◆ **Metin Parçası**
════════

Okula başlıyor Ali. Topu tut, topu at, ata bak… Derken okumayı söküyor. Söküyor sökmesine de okuyup, araştırıp bir şeyler hakkında fikir edinemiyor. Çünkü öğretmeni onu bu zahmetten kurtarıyor! Onun yerine düşünüyor, doğruyu yanlışı belirliyor.
Resim dersi… Bütün sınıf aynı formatta resim yapıyor. Evet, öğretmen Ali ve arkadaşlarını hayal kurma zahmetinden de kurtarıyor.
Ali, bir hobi edinemiyor. Dersler dışında bir uğraşı yok. Çünkü o bir öğrenci ve sadece ders çalışması gerekiyor. Önünde liseye giriş sınavı var. İyi bir üniversite, iyi bir liseden geçer. Bu yüzden hunharca test çözüyor. Mutlu bir hayata giden yol nereden geçer? Bunu düşünen yok.
Bir öğretmenin bütün dersleri anlatmasının mümkün olmadığı gibi Ali de bütün dersleri anlamıyor doğal olarak. Ali; bir balıkken koşmaya, bir köpekken uçmaya zorlanıyor.
Ali; öğretmeninin hasta olmasına ders boş olduğu için seviniyor. Evet, eğitim sistemi ve okul bu kadar çekilmez.

════════

◆ **Bir veri kaynağından alınan satırlar**
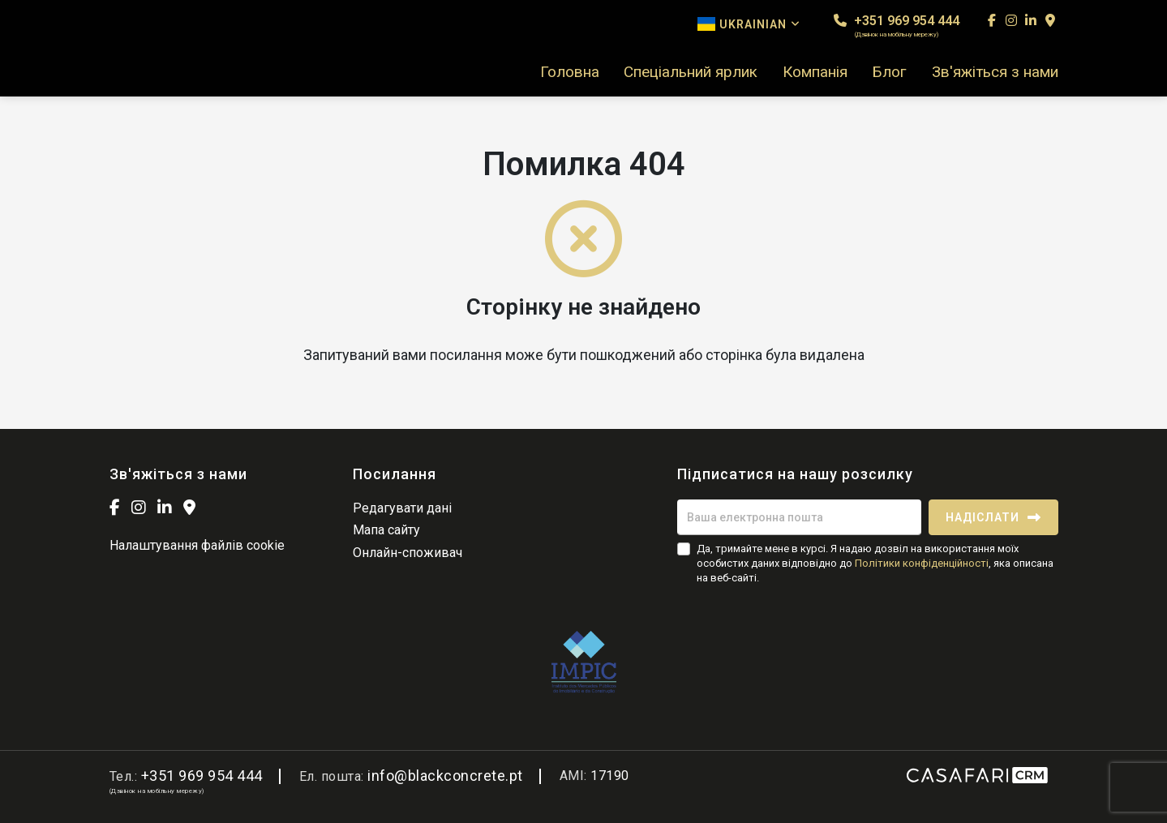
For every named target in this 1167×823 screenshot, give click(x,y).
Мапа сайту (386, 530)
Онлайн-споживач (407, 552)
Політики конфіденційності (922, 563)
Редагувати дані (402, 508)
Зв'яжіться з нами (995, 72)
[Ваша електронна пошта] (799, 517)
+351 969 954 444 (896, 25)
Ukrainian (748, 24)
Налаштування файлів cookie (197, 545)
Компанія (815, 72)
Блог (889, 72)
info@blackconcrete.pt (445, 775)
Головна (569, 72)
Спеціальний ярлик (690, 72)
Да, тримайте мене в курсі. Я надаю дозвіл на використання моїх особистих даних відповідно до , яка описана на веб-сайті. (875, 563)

════════

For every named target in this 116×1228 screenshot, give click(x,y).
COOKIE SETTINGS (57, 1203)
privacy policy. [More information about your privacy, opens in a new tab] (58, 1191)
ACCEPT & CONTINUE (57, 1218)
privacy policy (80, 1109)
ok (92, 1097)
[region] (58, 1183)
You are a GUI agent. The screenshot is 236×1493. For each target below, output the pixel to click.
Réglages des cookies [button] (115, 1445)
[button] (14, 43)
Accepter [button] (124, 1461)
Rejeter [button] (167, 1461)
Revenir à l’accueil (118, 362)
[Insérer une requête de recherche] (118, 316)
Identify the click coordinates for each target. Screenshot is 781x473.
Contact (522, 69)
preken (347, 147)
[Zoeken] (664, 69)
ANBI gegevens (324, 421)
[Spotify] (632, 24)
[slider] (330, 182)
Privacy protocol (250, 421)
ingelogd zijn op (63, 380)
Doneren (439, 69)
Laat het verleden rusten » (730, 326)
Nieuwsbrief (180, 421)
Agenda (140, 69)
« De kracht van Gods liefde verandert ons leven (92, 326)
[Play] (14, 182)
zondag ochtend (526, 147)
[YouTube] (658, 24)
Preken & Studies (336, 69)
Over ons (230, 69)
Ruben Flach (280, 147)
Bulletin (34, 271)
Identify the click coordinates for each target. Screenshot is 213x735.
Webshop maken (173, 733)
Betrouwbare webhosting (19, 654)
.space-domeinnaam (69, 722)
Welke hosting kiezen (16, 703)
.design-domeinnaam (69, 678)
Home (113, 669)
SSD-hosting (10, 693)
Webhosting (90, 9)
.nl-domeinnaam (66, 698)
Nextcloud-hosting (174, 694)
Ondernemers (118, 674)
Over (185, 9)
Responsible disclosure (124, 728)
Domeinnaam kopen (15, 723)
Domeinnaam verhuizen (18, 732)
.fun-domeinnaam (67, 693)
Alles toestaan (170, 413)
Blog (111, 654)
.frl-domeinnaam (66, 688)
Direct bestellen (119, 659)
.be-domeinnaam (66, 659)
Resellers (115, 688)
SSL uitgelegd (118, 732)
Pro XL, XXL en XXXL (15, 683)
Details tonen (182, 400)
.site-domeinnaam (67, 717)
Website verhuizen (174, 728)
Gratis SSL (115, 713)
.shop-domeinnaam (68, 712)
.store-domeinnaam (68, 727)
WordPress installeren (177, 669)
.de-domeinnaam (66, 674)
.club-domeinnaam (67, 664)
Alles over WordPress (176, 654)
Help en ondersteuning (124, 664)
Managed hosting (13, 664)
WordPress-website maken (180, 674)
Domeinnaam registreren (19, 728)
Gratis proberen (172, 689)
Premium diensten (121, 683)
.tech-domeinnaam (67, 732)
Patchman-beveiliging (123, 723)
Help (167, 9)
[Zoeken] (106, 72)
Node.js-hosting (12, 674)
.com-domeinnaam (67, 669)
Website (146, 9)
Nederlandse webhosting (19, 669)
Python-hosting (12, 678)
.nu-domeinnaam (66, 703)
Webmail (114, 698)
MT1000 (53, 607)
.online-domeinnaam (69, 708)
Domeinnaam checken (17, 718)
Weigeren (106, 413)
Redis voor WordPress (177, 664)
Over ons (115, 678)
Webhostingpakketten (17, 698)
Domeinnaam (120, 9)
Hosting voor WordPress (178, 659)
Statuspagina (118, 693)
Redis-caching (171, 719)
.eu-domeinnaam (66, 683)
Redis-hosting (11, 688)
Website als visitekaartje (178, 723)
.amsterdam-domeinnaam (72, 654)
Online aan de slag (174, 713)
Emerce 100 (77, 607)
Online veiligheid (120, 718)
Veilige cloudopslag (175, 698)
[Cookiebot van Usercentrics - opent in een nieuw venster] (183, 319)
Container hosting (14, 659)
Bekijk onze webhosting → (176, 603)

════════

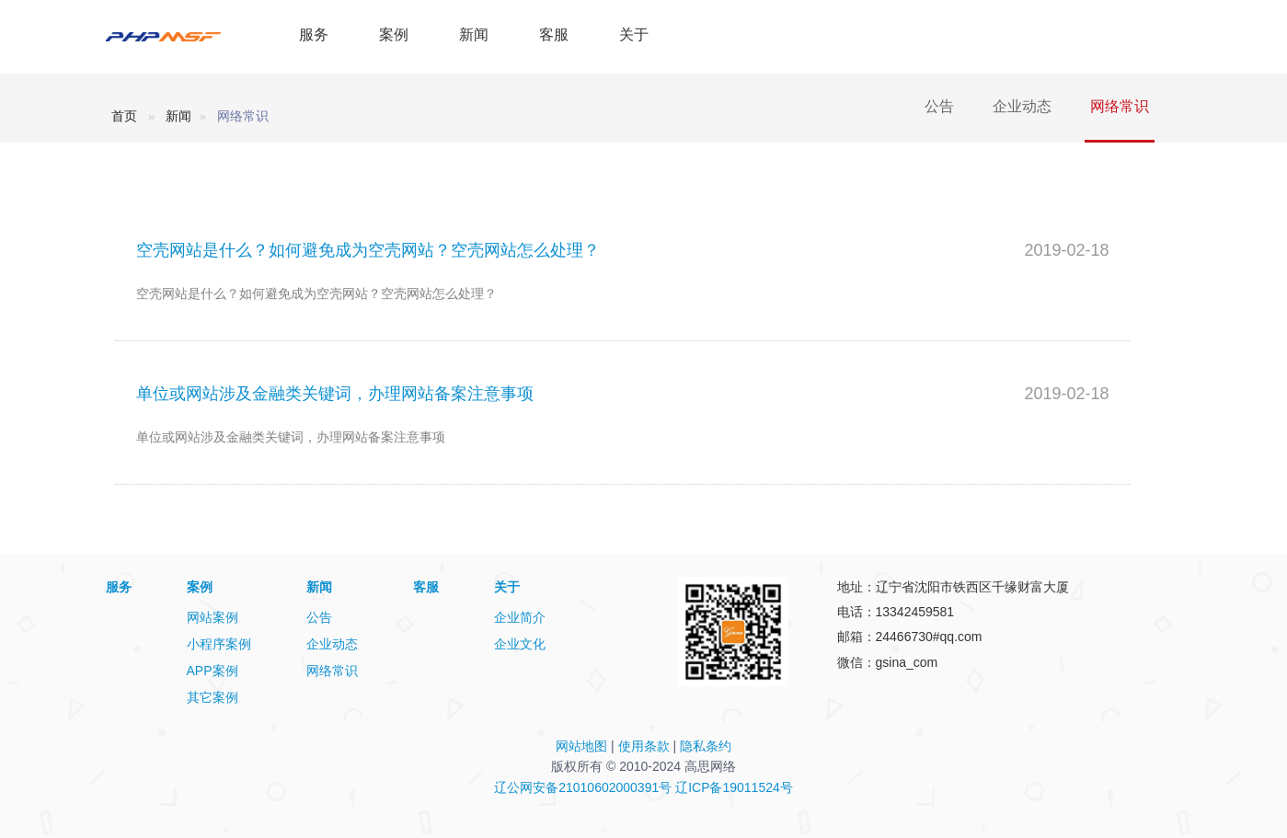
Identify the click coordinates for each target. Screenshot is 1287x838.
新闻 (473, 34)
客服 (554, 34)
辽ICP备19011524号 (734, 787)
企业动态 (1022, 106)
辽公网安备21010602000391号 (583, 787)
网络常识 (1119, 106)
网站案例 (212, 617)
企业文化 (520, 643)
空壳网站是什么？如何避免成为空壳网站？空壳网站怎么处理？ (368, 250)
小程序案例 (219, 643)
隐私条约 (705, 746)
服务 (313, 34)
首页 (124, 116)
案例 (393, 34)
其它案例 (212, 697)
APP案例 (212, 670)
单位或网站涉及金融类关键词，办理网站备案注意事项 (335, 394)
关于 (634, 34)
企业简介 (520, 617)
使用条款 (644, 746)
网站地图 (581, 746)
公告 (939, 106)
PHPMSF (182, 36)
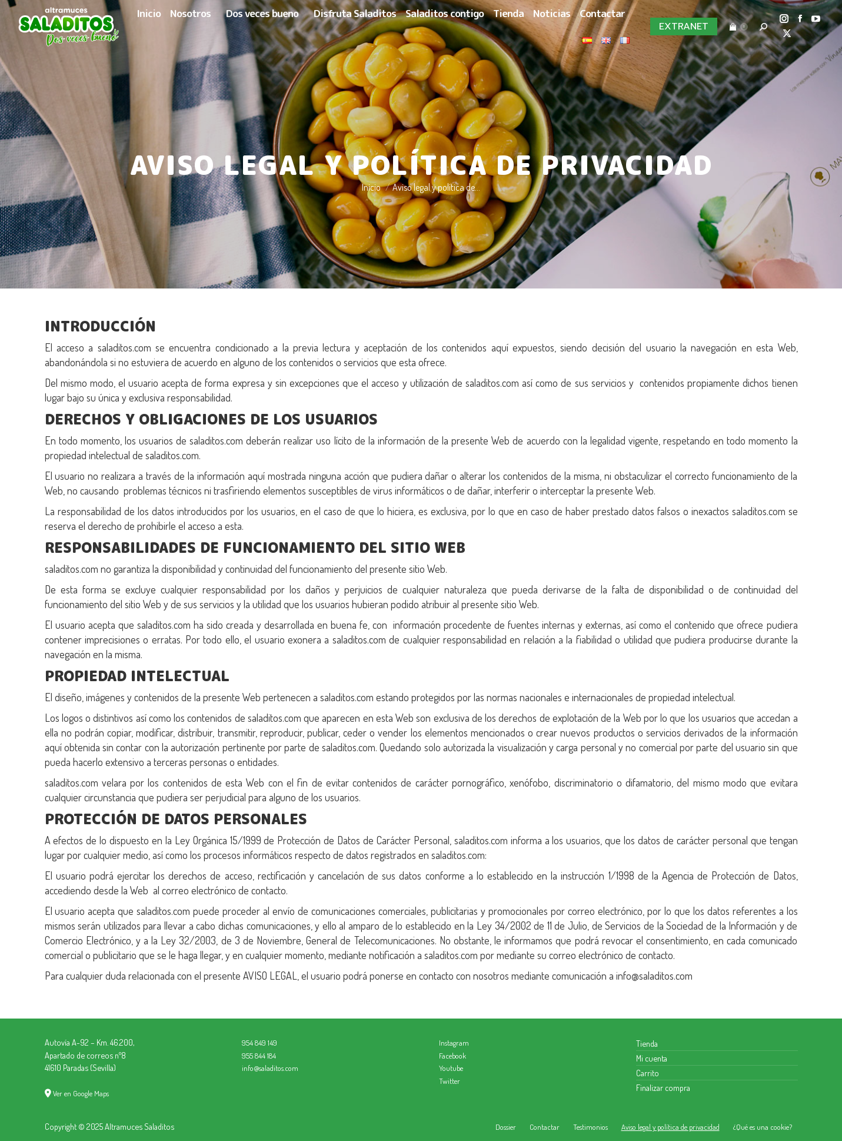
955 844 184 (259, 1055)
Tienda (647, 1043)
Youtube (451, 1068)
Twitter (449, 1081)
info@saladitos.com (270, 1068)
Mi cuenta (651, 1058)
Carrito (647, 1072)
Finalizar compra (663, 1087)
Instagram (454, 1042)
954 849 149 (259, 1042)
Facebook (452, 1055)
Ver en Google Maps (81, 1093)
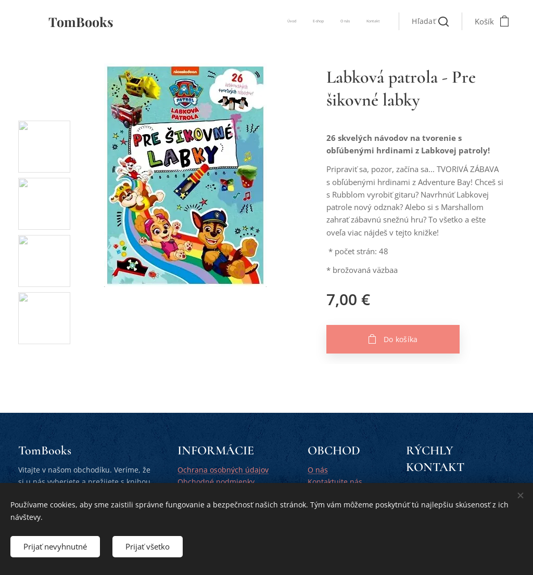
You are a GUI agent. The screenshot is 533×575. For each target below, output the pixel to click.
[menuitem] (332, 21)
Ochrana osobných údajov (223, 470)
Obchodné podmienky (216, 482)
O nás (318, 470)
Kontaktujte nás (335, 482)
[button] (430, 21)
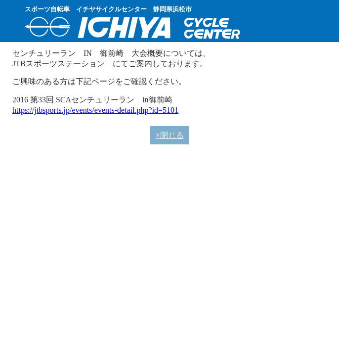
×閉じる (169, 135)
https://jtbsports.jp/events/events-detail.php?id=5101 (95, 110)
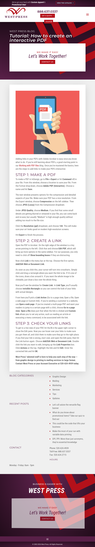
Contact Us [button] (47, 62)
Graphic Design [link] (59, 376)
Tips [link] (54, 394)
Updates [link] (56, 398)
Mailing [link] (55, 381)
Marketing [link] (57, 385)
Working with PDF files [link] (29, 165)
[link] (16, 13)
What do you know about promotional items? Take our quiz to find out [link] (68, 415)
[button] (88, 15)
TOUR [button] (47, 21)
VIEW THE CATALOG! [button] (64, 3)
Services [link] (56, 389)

════════

Ali'nin okul hayatını anlatan metne göre Ali, öğretmeninin hasta olmasına neden seviniyor? Yanıtınızı yalnızca metne dayandırınız.

Ders boş olduğu için seviniyor.